Karsten Krogmann und Christian Ahlers gewannen in der Kategorie „Dokumentation“ mit ihrem Beitrag „Die Akte Högel“, der bei NWZ Online veröffentlicht wurde. Mit dem Nannen Preis 2019 in der Kategorie „Web-Projekt“ wurden Katharina Brunner, Sabrina Ebitsch, Sebastian Gierke und Martina Schories ausgezeichnet. Ihre Arbeit „Das gespaltene Parlament“ ist auf der „SZ“-Webseite erschienen. Als beste Reportage-Fotografie wurde „Opioide vergiften die ganze Gesellschaft. Arbeiter, Manager, jeden. Pausenlos. Jeden Tag. Und es sieht nicht danach aus, dass es besser wird“ von James Nachtwey ausgezeichnet, erschienen ist diese im „Stern“. In der Kategorie „Inszenierte Fotografie“ wurde Stephan Vanfleteren für seine in „mare“ erschienene Arbeit „Wie stellst Du Dir Deine Zukunft vor?“ geehrt.
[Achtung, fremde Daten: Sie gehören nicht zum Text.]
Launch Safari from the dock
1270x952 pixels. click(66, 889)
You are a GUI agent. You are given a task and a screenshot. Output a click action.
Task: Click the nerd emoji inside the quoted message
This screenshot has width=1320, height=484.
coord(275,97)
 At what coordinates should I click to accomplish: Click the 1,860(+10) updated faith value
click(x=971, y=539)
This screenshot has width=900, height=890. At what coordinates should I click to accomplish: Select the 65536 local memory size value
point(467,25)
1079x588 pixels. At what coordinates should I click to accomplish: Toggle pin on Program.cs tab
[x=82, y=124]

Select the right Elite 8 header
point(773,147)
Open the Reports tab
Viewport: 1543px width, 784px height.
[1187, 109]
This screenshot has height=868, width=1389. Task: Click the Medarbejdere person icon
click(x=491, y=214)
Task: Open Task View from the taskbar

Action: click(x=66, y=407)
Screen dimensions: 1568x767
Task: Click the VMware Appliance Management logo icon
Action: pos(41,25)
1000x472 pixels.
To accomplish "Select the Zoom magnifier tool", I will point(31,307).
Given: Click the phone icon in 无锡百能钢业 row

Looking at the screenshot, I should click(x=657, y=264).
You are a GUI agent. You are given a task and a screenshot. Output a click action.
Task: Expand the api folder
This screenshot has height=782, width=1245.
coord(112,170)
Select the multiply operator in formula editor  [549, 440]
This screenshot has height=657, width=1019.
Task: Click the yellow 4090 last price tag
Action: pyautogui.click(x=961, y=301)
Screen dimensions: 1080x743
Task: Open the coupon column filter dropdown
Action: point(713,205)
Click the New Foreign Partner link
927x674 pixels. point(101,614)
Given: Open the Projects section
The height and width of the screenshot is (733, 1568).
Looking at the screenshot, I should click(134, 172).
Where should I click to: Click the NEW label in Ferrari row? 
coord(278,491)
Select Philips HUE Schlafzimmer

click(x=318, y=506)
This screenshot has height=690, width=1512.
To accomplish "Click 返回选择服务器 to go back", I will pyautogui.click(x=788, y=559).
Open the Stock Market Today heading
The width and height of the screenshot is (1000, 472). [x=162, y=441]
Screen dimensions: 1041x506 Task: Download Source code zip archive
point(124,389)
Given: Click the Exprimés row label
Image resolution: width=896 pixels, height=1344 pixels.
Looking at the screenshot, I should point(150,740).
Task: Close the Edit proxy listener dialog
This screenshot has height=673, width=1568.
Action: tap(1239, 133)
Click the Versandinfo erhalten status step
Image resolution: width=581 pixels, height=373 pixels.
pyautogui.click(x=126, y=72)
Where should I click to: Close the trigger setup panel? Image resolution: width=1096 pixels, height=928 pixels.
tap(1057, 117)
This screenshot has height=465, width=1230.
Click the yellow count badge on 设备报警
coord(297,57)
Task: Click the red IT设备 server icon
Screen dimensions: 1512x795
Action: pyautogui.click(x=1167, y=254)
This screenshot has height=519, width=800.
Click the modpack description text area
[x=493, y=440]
Für ihren Beitrag „Vergewaltigt auf Europas Feldern“ auf buzzfeed.com zeichnete die Jury Pascale Müller und Stefania Prandi in der Kategorie „Investigative Leistung“ aus. Die Recherche zum Text war eine Kooperation mit dem Netzwerk Correctiv. Die beste „lokale investigative Leistung“ wurde von Oliver Schmetz und Stephan Mohne erbracht. Sie wurden für ihren Text „Teure Bande: Die dubiosen Gehälter von Personalräten“, erschienen in der „Aachener Zeitung“, ausgezeichnet.